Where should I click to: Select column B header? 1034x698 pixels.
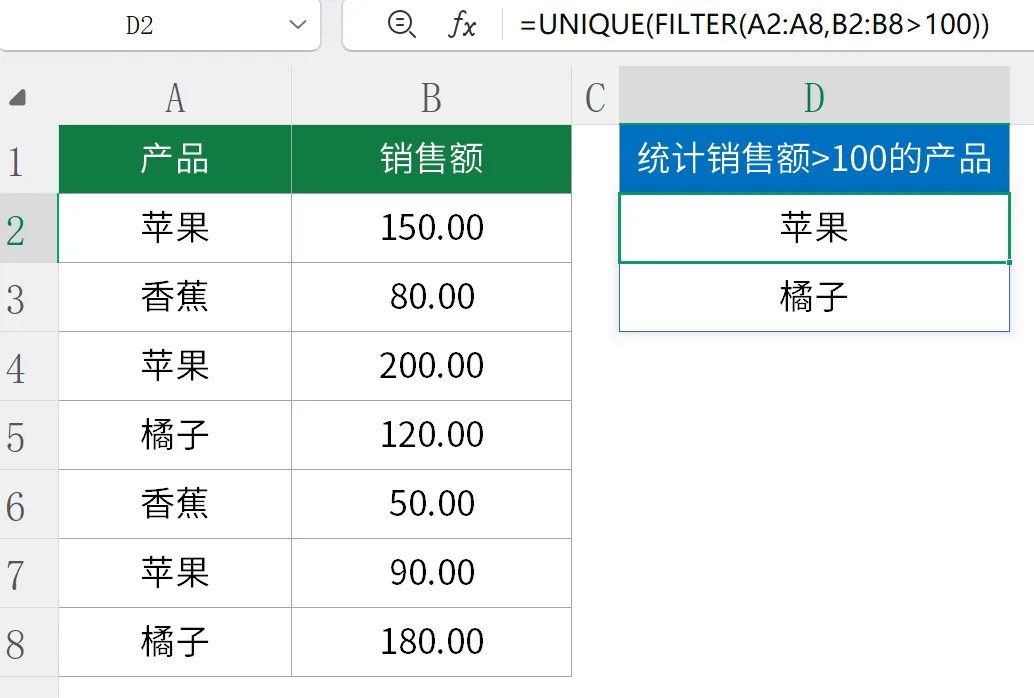[431, 98]
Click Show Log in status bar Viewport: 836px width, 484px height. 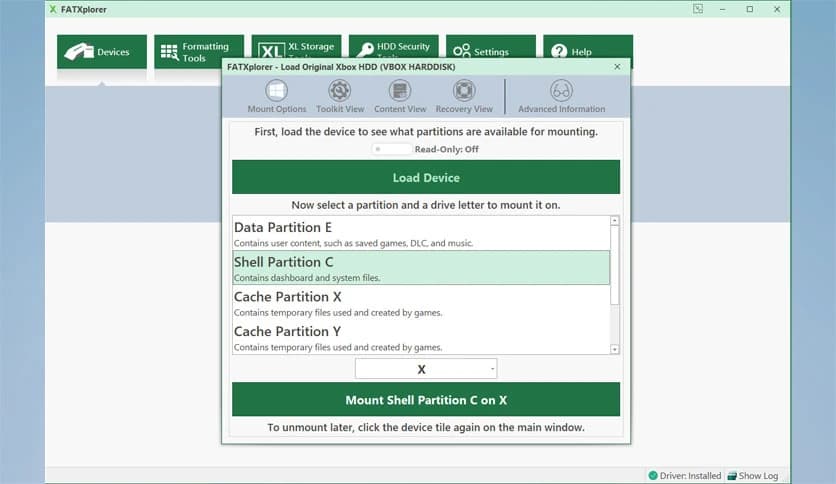click(752, 476)
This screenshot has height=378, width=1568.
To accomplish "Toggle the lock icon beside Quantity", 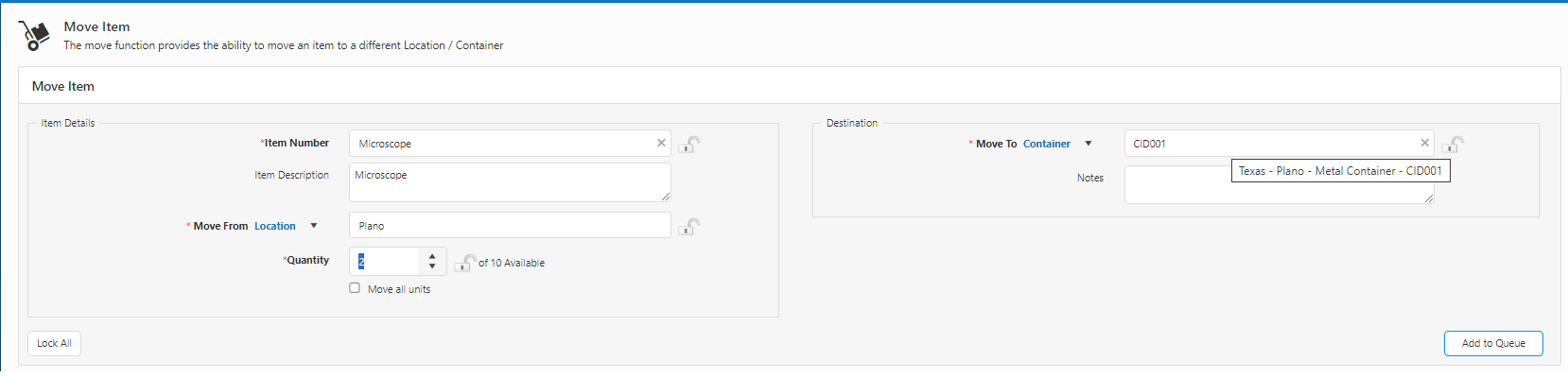I will coord(464,263).
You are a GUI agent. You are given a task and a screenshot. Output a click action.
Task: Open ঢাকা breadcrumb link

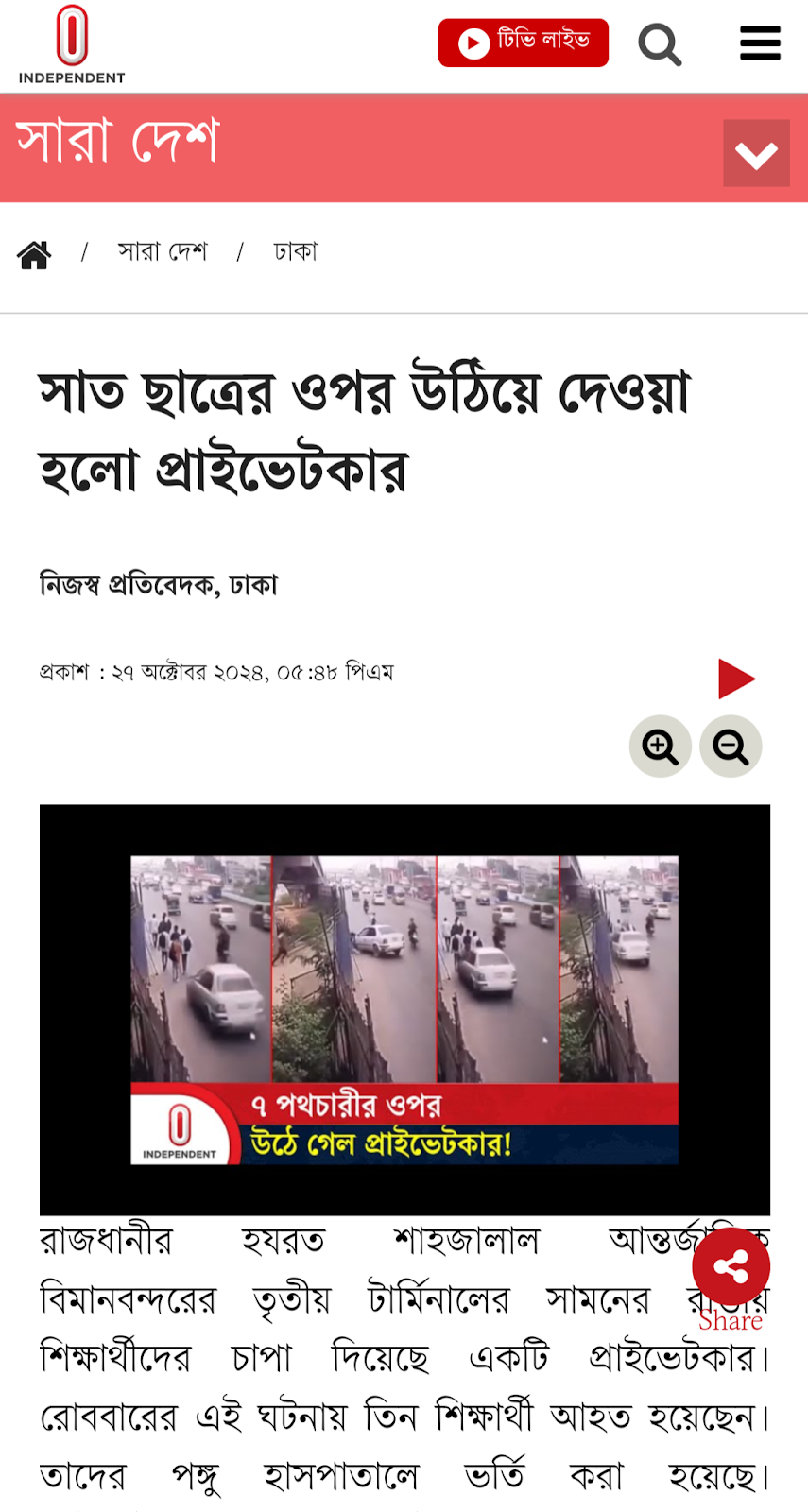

# # # # # # #

*WHAT TO WORK ON*:
Transcribe the material word for word, starting at the line that contains "You are a GUI" and ending at the end of the material, and leave the pictures out of your answer.

*RESULT BELOW*:
You are a GUI agent. You are given a task and a screenshot. Output a click action.
Task: Open ঢাকা breadcrumb link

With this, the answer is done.